Men and women in Britain report many differences in the characteristics of their heterosexual partnerships, and some differences in partnership characteristics are reflected in the likelihood of risky behavior. For example, men are more likely than women to have casual partners, and they are less likely than women to have partners of roughly their own age. Condom use is more likely in casual partnerships than within marriage; even so, the level of use in casual relationships suggests that many men and women are inadequately protected against the risk of STD infection. Additionally, condom use the first time a couple has sex is more likely if the partners are about the same age than if the male is five or more years older than the female. In nearly one-quarter of men's new partnerships, but only one in 10 of women's, first sex with a new partner occurs within 24 hours after the couple's meeting. These are among the findings of an analysis based on data from Britain's 1999–2001 National Survey of Sexual Attitudes and Lifestyles.1

The survey was based on a stratified probability sample of more than 11,000 British residents aged 16–44, who participated in face-to-face interviews and computer-assisted self-interviews. A total of 9,598 respondents reported having had at least one heterosexual partner in the past year; investigators used data on this subsample to study partnership formation, and they employed logistic regression to assess associations between partnership characteristics and condom use.

**DESCRIPTION OF THE TASK**
What differences between men's and women's heterosexual partnerships does the survey summary above report? List every one it states.

**SUPPLIED ENTRIES**
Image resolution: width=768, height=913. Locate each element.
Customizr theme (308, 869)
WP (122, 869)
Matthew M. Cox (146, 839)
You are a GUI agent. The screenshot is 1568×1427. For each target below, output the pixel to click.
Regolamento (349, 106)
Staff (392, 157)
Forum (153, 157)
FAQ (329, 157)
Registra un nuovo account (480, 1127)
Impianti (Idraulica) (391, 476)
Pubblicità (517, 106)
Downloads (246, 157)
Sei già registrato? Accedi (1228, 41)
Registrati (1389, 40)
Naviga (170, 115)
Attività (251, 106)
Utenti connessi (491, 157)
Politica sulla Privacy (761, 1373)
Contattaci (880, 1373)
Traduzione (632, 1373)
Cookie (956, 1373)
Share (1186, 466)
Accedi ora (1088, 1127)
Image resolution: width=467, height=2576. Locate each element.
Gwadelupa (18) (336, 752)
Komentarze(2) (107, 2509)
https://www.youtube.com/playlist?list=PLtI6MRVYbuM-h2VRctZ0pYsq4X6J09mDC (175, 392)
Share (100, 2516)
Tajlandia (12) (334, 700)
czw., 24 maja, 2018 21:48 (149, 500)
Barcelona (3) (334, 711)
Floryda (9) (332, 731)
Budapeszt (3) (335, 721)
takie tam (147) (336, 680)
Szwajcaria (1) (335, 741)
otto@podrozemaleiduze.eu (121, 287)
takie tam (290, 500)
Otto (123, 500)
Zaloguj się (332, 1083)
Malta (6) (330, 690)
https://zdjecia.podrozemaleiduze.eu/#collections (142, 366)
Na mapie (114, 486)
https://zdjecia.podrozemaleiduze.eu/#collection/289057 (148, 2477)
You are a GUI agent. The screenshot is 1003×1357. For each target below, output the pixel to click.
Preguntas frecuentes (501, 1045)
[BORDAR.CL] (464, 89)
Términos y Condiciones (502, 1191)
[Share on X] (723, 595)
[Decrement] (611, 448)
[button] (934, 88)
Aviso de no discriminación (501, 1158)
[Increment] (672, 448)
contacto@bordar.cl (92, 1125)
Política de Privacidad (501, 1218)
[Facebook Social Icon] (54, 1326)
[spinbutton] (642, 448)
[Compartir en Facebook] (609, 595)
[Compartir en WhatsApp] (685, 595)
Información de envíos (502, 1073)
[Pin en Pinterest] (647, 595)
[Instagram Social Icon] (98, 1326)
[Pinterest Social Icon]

**ANSWER SPACE**
- Men are more likely than women to have casual partners.
- Men are less likely than women to have partners of roughly their own age.
- First sex with a new partner occurs within 24 hours after the couple's meeting in nearly one-quarter of men's new partnerships, but in only one in 10 of women's.